When the Democratic Republic of Congo’s government under President Laurent Kabila was under attack from rebels, Zimbabwe’s President Robert Mugabe decided to send troops in August 1998. Earlier in 1996, Robert Mugabe had become the chairman of the defense arm of the Southern African Development Community (SADC) and he used this as an excuse for military intervention in the Democratic Republic of Congo. Namibia and Angola also sent troops under as this SADC initiative. Zimbabwe’s Defense Forces sent about 11,000 troops, armored vehicles and combat aircraft. In addition, Namibian and Zimbabwean aircraft were used to bomb Kisangani, in eastern Congo, and Kasangulu, 30km (18 miles) from Kinshasa.
In western Congo, Angolan forces fighting for Kabila managed to recapture towns the rebels had taken. Angola helped Kabila oust President Mobutu Sese Seko, the long-time ruler of what was then Zaire and an ally of UNITA’s leader, Jonas Savimbi. In return, Kabila agreed to cut off UNITA’s supply lines across the two countries’ border. Angola’s intervention in the war was mostly for its own self-preservation.

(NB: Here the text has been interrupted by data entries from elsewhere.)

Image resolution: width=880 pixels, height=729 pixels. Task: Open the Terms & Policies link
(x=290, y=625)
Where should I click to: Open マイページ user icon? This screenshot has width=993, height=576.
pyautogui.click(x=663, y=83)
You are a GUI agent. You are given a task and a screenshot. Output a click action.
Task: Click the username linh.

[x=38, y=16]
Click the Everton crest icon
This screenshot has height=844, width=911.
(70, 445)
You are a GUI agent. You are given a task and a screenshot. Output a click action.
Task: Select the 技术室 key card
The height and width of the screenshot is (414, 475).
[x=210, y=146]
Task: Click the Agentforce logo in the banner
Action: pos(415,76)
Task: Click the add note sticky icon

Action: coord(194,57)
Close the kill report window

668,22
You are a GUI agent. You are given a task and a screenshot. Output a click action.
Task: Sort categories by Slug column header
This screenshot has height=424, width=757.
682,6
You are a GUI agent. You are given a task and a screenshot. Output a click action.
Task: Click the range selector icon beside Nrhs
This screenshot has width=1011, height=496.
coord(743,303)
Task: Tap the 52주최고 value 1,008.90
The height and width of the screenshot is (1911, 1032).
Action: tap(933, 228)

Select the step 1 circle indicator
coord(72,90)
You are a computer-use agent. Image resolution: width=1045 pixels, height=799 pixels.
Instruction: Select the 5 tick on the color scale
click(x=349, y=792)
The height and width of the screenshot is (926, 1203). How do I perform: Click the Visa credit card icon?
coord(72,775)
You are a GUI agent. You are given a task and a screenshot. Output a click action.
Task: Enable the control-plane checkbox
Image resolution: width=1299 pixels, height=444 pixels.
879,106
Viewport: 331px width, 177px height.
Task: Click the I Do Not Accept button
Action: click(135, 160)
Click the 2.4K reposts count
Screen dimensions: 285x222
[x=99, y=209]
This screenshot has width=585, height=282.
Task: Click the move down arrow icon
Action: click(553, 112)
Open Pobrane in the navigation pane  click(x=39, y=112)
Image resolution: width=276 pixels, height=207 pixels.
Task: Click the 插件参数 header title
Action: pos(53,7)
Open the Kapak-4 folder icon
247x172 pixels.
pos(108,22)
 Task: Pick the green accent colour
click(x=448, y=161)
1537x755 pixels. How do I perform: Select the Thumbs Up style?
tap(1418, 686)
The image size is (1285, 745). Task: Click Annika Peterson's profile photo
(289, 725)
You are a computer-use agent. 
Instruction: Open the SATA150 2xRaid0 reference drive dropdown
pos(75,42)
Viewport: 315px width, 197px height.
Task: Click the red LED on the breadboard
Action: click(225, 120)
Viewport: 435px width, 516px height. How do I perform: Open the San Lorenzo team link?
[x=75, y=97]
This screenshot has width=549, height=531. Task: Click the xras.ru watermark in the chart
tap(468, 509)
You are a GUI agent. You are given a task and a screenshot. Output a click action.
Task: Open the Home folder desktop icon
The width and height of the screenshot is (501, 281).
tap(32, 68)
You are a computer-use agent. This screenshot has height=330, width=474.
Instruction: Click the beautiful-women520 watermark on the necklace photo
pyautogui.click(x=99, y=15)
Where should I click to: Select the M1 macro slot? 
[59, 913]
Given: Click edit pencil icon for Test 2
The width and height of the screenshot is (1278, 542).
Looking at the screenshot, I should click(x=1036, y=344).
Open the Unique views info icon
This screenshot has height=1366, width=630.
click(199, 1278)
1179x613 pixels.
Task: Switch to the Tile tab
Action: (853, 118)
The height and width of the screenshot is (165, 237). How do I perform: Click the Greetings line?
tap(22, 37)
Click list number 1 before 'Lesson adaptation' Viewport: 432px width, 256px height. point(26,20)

In return for assisting Kabila retain power, he offered Mugabe and his friends lucrative timber and mining concessions that would give them access to diamonds, cobalt and other minerals. In addition, Zimbabwe was given contracts to supply ammunition, food and consumer goods. Zimbabwean soldiers serving in the Congo were given special allowances. However, the military suffered some serious defeats which created discontent within the ranks. There were unconfirmed reports of Zimbabwean soldiers refusing to take up arms. In early 1999, they were even rumors of a thwarted coup attempt. Up to this day, the Zimbabwean government and military never publicly disclosed the number of deaths, injuries and soldiers captured during this war and the overall cost of this intervention.
During this period, the Zimbabwean economy suffered major setbacks. Inflation increased to about 40%, there was increase in unemployment and the value of the U.S. dollar doubled against the Zimbabwean dollar. At the height of the military intervention, it is estimated that Zimbabwe was spending about $1 million a day in the DRC; however, Mugabe claimed there was no cost for Zimbabweans as the DRC government was footing the bill.
In the end, the main beneficiaries of the war were: Emerson Mnangagwa, now the Vice President of Zimbabwe; John Bredenkamp, an arms dealer; Former General Vitalis Zvinavashe who owned a transportation company and many military Generals who also received contracts to supply consumer goods.